> [Work instructions] Print every row below verbatim, from first to last, without changing a character.

==== Listed entries

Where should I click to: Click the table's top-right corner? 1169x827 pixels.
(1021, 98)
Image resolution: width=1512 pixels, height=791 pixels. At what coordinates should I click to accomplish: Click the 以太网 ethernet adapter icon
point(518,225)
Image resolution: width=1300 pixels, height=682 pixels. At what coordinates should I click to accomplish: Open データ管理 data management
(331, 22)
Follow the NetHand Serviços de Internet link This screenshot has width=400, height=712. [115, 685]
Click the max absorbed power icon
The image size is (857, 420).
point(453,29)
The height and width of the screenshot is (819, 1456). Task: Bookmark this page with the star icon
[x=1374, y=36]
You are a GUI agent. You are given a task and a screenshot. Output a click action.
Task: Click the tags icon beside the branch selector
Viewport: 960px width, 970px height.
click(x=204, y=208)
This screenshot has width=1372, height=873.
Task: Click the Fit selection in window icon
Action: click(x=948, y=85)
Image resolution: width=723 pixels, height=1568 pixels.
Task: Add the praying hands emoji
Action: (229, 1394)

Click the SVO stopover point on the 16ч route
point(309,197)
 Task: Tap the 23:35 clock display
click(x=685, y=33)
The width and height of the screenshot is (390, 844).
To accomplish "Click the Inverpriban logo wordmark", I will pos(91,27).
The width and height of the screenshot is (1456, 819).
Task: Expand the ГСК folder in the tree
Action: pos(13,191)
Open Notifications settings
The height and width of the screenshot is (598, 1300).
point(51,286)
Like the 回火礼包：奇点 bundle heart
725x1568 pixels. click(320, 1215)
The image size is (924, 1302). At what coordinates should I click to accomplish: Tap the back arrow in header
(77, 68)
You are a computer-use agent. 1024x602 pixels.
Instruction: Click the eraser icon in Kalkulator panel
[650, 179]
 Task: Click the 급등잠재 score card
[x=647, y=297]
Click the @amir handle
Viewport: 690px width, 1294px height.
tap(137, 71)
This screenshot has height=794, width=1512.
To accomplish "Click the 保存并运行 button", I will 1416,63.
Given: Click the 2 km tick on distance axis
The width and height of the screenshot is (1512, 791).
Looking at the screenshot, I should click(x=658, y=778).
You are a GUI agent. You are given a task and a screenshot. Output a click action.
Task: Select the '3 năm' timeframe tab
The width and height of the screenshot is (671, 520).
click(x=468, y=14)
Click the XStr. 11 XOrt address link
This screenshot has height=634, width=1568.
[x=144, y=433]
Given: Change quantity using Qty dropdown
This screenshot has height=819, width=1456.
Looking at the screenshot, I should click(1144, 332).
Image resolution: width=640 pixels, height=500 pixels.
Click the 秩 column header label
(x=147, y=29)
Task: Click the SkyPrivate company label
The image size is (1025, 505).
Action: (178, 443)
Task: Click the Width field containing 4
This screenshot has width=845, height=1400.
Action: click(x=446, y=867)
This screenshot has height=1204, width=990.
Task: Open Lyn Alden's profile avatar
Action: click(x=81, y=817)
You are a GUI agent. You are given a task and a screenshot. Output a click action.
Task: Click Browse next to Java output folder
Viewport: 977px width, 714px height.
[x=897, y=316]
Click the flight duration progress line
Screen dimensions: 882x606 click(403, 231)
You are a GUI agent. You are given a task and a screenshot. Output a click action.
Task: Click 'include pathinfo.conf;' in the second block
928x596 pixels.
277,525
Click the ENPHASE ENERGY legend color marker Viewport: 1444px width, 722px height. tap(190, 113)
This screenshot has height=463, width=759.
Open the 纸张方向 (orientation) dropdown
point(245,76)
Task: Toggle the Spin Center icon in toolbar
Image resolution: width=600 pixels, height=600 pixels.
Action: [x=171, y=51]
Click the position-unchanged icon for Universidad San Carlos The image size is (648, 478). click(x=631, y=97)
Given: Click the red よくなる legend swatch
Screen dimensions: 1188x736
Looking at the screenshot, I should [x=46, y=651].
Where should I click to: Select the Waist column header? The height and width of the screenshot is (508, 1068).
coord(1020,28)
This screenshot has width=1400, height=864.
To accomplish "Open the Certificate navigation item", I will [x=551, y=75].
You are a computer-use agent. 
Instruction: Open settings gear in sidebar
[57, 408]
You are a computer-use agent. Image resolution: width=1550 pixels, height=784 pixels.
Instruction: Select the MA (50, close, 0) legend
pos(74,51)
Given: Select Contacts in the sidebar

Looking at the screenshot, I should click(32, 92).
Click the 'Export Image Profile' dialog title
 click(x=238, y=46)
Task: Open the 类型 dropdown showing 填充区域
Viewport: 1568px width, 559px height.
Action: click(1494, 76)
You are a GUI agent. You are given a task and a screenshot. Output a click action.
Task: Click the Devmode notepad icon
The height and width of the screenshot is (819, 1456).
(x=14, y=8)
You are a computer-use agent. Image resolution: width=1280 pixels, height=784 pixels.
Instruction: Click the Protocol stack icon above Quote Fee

========

> [Result below]
Where should I click to: Click the table's top-right corner? 1169x827 pixels.
(1021, 98)
Image resolution: width=1512 pixels, height=791 pixels. At what coordinates should I click to accomplish: Click the 以太网 ethernet adapter icon
point(518,225)
Image resolution: width=1300 pixels, height=682 pixels. At what coordinates should I click to accomplish: Open データ管理 data management
(331, 22)
Follow the NetHand Serviços de Internet link This screenshot has width=400, height=712. [115, 685]
Click the max absorbed power icon
The image size is (857, 420).
point(453,29)
The height and width of the screenshot is (819, 1456). Task: Bookmark this page with the star icon
[x=1374, y=36]
You are a GUI agent. You are given a task and a screenshot. Output a click action.
Task: Click the tags icon beside the branch selector
Viewport: 960px width, 970px height.
click(x=204, y=208)
This screenshot has width=1372, height=873.
Task: Click the Fit selection in window icon
Action: click(x=948, y=85)
Image resolution: width=723 pixels, height=1568 pixels.
Task: Add the praying hands emoji
Action: (229, 1394)

Click the SVO stopover point on the 16ч route
point(309,197)
 Task: Tap the 23:35 clock display
click(x=685, y=33)
The width and height of the screenshot is (390, 844).
To accomplish "Click the Inverpriban logo wordmark", I will pos(91,27).
The width and height of the screenshot is (1456, 819).
Task: Expand the ГСК folder in the tree
Action: pos(13,191)
Open Notifications settings
The height and width of the screenshot is (598, 1300).
point(51,286)
Like the 回火礼包：奇点 bundle heart
725x1568 pixels. click(320, 1215)
The image size is (924, 1302). At what coordinates should I click to accomplish: Tap the back arrow in header
(77, 68)
You are a computer-use agent. 1024x602 pixels.
Instruction: Click the eraser icon in Kalkulator panel
[650, 179]
 Task: Click the 급등잠재 score card
[x=647, y=297]
Click the @amir handle
Viewport: 690px width, 1294px height.
tap(137, 71)
This screenshot has height=794, width=1512.
To accomplish "Click the 保存并运行 button", I will 1416,63.
Given: Click the 2 km tick on distance axis
The width and height of the screenshot is (1512, 791).
Looking at the screenshot, I should click(x=658, y=778).
You are a GUI agent. You are given a task and a screenshot. Output a click action.
Task: Select the '3 năm' timeframe tab
The width and height of the screenshot is (671, 520).
click(x=468, y=14)
Click the XStr. 11 XOrt address link
This screenshot has height=634, width=1568.
[x=144, y=433]
Given: Change quantity using Qty dropdown
This screenshot has height=819, width=1456.
Looking at the screenshot, I should click(1144, 332).
Image resolution: width=640 pixels, height=500 pixels.
Click the 秩 column header label
(x=147, y=29)
Task: Click the SkyPrivate company label
The image size is (1025, 505).
Action: (178, 443)
Task: Click the Width field containing 4
This screenshot has width=845, height=1400.
Action: click(x=446, y=867)
This screenshot has height=1204, width=990.
Task: Open Lyn Alden's profile avatar
Action: click(x=81, y=817)
You are a GUI agent. You are given a task and a screenshot. Output a click action.
Task: Click Browse next to Java output folder
Viewport: 977px width, 714px height.
[x=897, y=316]
Click the flight duration progress line
Screen dimensions: 882x606 click(403, 231)
You are a GUI agent. You are given a task and a screenshot. Output a click action.
Task: Click 'include pathinfo.conf;' in the second block
928x596 pixels.
277,525
Click the ENPHASE ENERGY legend color marker Viewport: 1444px width, 722px height. tap(190, 113)
This screenshot has height=463, width=759.
Open the 纸张方向 (orientation) dropdown
point(245,76)
Task: Toggle the Spin Center icon in toolbar
Image resolution: width=600 pixels, height=600 pixels.
Action: [x=171, y=51]
Click the position-unchanged icon for Universidad San Carlos The image size is (648, 478). click(x=631, y=97)
Given: Click the red よくなる legend swatch
Screen dimensions: 1188x736
Looking at the screenshot, I should [x=46, y=651].
Where should I click to: Select the Waist column header? The height and width of the screenshot is (508, 1068).
coord(1020,28)
This screenshot has width=1400, height=864.
To accomplish "Open the Certificate navigation item", I will [x=551, y=75].
You are a computer-use agent. 
Instruction: Open settings gear in sidebar
[57, 408]
You are a computer-use agent. Image resolution: width=1550 pixels, height=784 pixels.
Instruction: Select the MA (50, close, 0) legend
pos(74,51)
Given: Select Contacts in the sidebar

Looking at the screenshot, I should click(32, 92).
Click the 'Export Image Profile' dialog title
 click(x=238, y=46)
Task: Open the 类型 dropdown showing 填充区域
Viewport: 1568px width, 559px height.
Action: click(1494, 76)
You are a GUI agent. You are given a task and a screenshot. Output a click action.
Task: Click the Devmode notepad icon
The height and width of the screenshot is (819, 1456).
(x=14, y=8)
You are a computer-use agent. Image resolution: width=1280 pixels, height=784 pixels.
Instruction: Click the Protocol stack icon above Quote Fee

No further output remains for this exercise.